What is expected |
Look below for the line holding "Image resolution: width=1456" and the line holding "Toggle Open last viewed tab on restart". Repeat those two and everything between, exactly.
• • • • • • •
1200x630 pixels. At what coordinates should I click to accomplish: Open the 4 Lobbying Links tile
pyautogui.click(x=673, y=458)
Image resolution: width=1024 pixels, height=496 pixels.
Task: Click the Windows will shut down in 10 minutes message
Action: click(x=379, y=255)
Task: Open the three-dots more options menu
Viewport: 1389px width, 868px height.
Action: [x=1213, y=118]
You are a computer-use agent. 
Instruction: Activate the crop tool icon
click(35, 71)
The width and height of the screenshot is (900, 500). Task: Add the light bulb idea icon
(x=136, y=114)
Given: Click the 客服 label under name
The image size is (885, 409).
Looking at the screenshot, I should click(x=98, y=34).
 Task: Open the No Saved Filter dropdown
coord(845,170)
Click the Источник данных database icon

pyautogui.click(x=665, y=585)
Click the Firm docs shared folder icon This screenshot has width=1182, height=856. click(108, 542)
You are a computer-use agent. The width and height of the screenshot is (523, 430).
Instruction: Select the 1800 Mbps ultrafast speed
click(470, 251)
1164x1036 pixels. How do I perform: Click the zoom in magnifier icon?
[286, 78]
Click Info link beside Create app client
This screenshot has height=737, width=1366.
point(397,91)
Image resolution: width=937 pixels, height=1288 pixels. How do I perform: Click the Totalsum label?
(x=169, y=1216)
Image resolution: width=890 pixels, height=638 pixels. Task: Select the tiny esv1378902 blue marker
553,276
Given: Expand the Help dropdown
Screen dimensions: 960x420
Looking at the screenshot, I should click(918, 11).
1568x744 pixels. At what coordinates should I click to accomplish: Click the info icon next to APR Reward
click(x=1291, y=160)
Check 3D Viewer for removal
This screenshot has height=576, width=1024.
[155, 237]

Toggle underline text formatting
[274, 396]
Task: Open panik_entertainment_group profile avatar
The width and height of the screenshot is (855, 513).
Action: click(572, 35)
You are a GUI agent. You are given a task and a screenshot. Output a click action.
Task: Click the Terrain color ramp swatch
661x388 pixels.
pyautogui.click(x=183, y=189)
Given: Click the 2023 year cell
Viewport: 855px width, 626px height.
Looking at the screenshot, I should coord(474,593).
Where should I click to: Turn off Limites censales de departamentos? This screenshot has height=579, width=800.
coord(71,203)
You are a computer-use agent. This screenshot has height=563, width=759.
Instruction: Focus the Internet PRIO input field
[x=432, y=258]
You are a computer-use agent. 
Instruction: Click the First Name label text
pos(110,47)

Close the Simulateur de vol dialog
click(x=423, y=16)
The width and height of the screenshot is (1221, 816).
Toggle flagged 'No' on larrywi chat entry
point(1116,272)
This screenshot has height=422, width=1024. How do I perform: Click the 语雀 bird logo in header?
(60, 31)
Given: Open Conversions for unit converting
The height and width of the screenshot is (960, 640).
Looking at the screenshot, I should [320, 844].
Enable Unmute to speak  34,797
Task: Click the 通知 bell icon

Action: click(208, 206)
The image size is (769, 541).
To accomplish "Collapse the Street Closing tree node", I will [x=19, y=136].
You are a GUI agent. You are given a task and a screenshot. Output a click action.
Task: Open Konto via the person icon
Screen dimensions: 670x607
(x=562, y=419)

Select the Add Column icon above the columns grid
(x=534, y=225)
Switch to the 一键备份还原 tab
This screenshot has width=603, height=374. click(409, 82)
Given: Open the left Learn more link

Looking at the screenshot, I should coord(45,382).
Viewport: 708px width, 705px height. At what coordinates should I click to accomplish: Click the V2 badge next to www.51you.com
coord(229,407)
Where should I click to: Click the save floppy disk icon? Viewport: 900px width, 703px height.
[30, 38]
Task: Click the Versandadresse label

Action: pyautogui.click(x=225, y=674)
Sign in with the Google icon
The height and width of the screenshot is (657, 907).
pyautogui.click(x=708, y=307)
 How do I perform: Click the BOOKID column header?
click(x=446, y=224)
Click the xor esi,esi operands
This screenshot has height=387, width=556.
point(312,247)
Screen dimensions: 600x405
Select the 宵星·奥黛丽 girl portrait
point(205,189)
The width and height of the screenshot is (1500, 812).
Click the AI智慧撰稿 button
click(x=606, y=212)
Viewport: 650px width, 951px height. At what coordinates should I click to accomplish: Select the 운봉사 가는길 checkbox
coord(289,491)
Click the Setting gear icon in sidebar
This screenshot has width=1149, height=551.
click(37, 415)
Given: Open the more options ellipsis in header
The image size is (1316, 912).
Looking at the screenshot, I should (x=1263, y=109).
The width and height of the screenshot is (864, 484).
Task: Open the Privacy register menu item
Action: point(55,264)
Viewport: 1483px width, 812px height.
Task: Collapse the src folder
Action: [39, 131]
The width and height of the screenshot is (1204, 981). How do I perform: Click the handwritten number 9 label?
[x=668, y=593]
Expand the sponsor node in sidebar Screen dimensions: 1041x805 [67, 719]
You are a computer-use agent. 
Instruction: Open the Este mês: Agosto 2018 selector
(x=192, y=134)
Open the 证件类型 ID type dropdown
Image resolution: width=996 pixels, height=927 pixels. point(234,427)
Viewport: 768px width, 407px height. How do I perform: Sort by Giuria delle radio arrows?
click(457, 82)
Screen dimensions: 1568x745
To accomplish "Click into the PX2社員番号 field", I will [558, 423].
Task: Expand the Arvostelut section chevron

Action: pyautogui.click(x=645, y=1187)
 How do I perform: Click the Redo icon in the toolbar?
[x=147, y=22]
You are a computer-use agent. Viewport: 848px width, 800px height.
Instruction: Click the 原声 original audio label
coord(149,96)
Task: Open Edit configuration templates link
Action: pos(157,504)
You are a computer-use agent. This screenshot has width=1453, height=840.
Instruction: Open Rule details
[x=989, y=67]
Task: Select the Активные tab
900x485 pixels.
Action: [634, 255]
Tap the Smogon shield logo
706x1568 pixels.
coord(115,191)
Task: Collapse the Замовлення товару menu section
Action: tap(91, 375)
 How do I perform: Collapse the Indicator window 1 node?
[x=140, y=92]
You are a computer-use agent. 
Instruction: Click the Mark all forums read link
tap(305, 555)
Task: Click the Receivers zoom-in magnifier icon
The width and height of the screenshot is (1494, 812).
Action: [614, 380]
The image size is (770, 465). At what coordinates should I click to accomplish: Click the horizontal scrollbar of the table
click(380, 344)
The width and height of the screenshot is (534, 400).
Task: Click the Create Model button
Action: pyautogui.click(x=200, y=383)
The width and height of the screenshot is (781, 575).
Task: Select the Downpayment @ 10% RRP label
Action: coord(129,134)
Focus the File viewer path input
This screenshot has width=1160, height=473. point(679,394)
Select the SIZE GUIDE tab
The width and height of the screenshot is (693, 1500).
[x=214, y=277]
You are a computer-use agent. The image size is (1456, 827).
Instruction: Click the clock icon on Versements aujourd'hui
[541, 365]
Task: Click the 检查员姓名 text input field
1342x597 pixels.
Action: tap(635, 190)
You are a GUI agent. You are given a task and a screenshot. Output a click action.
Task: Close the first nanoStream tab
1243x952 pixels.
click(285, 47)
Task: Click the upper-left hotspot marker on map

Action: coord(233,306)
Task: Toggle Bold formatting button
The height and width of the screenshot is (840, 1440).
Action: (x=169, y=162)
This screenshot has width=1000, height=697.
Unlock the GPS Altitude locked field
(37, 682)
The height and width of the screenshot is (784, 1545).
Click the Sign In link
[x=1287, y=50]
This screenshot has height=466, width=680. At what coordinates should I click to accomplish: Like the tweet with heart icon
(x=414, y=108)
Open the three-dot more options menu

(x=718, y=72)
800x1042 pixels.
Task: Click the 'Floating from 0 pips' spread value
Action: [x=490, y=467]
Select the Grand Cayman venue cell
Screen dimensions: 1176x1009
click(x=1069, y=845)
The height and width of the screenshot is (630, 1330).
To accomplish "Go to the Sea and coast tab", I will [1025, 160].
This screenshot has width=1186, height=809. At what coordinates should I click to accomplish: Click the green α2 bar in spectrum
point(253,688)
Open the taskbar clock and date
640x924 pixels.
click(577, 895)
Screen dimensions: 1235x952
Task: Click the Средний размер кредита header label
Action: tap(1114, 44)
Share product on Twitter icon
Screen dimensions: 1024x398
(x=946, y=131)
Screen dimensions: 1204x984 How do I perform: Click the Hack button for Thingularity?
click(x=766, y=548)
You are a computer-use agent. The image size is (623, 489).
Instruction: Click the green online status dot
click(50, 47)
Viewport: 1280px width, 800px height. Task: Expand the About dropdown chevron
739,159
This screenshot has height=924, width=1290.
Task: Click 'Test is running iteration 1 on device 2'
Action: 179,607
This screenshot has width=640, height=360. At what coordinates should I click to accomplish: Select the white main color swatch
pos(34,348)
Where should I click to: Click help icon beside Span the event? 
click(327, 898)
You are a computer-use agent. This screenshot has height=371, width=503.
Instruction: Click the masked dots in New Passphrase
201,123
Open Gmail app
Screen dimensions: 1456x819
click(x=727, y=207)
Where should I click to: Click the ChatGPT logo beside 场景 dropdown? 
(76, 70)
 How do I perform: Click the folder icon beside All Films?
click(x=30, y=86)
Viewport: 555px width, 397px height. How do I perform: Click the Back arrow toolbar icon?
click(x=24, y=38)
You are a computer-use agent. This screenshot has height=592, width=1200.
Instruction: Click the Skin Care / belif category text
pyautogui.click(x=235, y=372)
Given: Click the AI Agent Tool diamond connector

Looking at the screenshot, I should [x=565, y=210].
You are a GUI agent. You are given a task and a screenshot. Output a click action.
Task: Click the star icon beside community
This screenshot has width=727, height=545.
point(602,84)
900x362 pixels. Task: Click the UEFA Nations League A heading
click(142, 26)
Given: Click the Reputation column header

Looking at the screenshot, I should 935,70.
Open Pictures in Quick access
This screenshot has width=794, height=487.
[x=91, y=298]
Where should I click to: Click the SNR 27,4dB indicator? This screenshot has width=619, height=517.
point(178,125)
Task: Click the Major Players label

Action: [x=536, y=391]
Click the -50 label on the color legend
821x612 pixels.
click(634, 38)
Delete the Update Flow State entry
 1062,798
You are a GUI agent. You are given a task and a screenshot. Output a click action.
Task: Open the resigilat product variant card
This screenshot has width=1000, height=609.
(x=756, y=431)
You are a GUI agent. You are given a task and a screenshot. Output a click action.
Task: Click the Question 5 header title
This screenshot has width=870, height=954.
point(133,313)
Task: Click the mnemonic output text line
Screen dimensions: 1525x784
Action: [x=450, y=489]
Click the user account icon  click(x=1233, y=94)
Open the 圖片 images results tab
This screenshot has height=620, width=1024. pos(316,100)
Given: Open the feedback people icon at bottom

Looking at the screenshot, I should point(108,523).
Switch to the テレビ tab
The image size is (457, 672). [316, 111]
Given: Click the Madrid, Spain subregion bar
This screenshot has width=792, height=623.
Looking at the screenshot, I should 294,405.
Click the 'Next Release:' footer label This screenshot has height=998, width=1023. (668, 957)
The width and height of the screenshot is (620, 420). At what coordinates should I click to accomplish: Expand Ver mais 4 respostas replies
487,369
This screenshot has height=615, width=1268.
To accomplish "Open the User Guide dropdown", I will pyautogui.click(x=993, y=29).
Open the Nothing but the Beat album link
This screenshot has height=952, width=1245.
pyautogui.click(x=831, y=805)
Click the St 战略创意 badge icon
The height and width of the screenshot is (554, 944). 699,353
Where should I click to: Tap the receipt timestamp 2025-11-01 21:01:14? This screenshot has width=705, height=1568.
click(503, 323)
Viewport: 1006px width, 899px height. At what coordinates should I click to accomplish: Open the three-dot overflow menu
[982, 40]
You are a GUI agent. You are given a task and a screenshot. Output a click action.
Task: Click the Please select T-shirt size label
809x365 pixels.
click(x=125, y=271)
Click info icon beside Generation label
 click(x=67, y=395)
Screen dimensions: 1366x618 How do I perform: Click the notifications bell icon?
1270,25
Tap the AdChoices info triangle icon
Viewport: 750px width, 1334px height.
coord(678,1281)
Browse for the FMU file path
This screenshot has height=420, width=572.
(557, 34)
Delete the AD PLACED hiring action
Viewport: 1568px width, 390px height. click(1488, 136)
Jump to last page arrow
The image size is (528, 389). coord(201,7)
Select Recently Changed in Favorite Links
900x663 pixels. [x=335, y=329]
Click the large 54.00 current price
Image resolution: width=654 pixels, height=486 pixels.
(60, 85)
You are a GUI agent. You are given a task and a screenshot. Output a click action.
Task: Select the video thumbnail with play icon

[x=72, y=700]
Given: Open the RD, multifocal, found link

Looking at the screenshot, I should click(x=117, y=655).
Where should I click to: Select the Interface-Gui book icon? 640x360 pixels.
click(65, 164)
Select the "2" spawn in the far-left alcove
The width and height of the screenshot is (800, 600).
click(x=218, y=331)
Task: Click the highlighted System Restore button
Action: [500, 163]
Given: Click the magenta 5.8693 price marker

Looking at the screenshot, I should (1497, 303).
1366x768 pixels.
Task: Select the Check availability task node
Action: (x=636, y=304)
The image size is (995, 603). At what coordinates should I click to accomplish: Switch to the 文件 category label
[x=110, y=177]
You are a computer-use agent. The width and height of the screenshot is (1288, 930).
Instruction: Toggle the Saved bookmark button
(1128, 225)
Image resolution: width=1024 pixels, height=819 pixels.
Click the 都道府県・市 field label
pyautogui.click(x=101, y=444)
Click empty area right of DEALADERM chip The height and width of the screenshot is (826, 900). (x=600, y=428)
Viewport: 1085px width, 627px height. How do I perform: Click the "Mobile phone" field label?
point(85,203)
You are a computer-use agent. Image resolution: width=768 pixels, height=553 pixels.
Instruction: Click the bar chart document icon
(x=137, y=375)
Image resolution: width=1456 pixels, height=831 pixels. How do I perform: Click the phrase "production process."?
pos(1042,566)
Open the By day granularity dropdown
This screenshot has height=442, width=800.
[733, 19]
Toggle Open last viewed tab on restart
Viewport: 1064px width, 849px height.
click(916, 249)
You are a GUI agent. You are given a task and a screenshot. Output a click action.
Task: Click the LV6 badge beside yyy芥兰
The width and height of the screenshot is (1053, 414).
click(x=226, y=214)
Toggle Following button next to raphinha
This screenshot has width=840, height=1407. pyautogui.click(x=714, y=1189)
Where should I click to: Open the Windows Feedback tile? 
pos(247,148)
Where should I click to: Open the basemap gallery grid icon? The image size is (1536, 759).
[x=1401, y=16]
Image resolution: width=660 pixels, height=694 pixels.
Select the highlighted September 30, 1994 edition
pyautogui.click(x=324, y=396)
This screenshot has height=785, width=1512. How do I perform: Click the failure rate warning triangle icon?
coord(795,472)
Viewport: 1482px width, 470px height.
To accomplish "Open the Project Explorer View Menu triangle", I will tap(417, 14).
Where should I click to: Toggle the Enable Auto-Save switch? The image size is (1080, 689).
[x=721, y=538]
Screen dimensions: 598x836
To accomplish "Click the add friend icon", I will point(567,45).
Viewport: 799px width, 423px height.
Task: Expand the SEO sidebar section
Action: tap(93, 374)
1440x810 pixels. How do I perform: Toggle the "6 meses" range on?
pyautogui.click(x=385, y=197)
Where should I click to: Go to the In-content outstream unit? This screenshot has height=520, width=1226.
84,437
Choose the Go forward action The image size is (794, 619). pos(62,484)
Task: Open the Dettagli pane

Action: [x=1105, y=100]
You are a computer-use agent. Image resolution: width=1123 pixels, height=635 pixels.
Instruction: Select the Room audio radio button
• • • • • • •
Output |
Image resolution: width=1456 pixels, height=831 pixels. How do I perform: Click the phrase "production process."?
pos(1042,566)
Open the By day granularity dropdown
This screenshot has height=442, width=800.
[733, 19]
Toggle Open last viewed tab on restart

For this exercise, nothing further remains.